- **Task description**:
Copy the listing that follows, line for line, without a single difference.
#### Records provided
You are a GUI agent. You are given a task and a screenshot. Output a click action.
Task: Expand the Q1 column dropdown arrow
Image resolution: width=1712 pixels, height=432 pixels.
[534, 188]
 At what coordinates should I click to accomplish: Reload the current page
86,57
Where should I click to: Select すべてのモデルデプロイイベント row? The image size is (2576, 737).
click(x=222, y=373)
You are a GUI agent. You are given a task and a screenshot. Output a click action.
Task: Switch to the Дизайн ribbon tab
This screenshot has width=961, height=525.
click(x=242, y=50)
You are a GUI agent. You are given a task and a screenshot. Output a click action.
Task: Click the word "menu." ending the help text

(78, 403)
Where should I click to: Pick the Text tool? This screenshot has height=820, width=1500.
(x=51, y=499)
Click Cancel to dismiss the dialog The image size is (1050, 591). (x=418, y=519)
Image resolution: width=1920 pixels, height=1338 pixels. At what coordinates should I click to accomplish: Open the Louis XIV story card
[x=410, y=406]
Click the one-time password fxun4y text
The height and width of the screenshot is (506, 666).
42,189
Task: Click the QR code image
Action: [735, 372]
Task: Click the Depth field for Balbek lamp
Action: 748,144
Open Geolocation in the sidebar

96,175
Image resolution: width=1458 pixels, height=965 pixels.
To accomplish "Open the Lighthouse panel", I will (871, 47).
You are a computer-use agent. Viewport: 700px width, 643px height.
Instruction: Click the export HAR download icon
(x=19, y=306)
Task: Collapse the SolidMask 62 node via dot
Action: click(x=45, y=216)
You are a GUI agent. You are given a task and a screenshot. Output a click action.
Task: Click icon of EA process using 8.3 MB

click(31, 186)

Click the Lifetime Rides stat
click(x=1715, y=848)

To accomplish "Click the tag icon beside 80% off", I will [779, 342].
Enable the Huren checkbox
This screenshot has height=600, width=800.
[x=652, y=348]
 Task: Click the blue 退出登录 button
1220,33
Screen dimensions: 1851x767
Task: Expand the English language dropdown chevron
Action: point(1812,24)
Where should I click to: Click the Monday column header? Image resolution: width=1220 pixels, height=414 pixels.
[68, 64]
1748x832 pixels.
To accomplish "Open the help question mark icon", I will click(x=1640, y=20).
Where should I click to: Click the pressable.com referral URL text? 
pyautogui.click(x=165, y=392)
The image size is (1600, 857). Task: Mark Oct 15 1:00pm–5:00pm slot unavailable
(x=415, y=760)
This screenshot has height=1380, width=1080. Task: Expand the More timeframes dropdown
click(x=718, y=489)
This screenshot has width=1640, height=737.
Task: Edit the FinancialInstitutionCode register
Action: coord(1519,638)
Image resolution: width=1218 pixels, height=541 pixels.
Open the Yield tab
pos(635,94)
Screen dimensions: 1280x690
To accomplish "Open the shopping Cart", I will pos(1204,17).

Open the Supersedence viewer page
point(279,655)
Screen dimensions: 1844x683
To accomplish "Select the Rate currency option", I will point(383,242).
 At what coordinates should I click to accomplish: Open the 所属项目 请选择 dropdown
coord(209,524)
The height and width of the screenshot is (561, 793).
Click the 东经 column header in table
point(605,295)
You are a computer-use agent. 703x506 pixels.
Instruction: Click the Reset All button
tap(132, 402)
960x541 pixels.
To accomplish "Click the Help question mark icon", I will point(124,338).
########
- **Task answer**:
You are a GUI agent. You are given a task and a screenshot. Output a click action.
Task: Expand the Q1 column dropdown arrow
Image resolution: width=1712 pixels, height=432 pixels.
[534, 188]
 At what coordinates should I click to accomplish: Reload the current page
86,57
Where should I click to: Select すべてのモデルデプロイイベント row? The image size is (2576, 737).
click(x=222, y=373)
You are a GUI agent. You are given a task and a screenshot. Output a click action.
Task: Switch to the Дизайн ribbon tab
This screenshot has width=961, height=525.
click(x=242, y=50)
You are a GUI agent. You are given a task and a screenshot. Output a click action.
Task: Click the word "menu." ending the help text

(78, 403)
Where should I click to: Pick the Text tool? This screenshot has height=820, width=1500.
(x=51, y=499)
Click Cancel to dismiss the dialog The image size is (1050, 591). (x=418, y=519)
Image resolution: width=1920 pixels, height=1338 pixels. At what coordinates should I click to accomplish: Open the Louis XIV story card
[x=410, y=406]
Click the one-time password fxun4y text
The height and width of the screenshot is (506, 666).
42,189
Task: Click the QR code image
Action: [735, 372]
Task: Click the Depth field for Balbek lamp
Action: 748,144
Open Geolocation in the sidebar

96,175
Image resolution: width=1458 pixels, height=965 pixels.
To accomplish "Open the Lighthouse panel", I will (871, 47).
You are a computer-use agent. Viewport: 700px width, 643px height.
Instruction: Click the export HAR download icon
(x=19, y=306)
Task: Collapse the SolidMask 62 node via dot
Action: click(x=45, y=216)
You are a GUI agent. You are given a task and a screenshot. Output a click action.
Task: Click icon of EA process using 8.3 MB

click(31, 186)

Click the Lifetime Rides stat
click(x=1715, y=848)

To accomplish "Click the tag icon beside 80% off", I will [779, 342].
Enable the Huren checkbox
This screenshot has height=600, width=800.
[x=652, y=348]
 Task: Click the blue 退出登录 button
1220,33
Screen dimensions: 1851x767
Task: Expand the English language dropdown chevron
Action: point(1812,24)
Where should I click to: Click the Monday column header? Image resolution: width=1220 pixels, height=414 pixels.
[68, 64]
1748x832 pixels.
To accomplish "Open the help question mark icon", I will click(x=1640, y=20).
Where should I click to: Click the pressable.com referral URL text? 
pyautogui.click(x=165, y=392)
The image size is (1600, 857). Task: Mark Oct 15 1:00pm–5:00pm slot unavailable
(x=415, y=760)
This screenshot has height=1380, width=1080. Task: Expand the More timeframes dropdown
click(x=718, y=489)
This screenshot has width=1640, height=737.
Task: Edit the FinancialInstitutionCode register
Action: coord(1519,638)
Image resolution: width=1218 pixels, height=541 pixels.
Open the Yield tab
pos(635,94)
Screen dimensions: 1280x690
To accomplish "Open the shopping Cart", I will pos(1204,17).

Open the Supersedence viewer page
point(279,655)
Screen dimensions: 1844x683
To accomplish "Select the Rate currency option", I will point(383,242).
 At what coordinates should I click to accomplish: Open the 所属项目 请选择 dropdown
coord(209,524)
The height and width of the screenshot is (561, 793).
Click the 东经 column header in table
point(605,295)
You are a computer-use agent. 703x506 pixels.
Instruction: Click the Reset All button
tap(132, 402)
960x541 pixels.
To accomplish "Click the Help question mark icon", I will point(124,338).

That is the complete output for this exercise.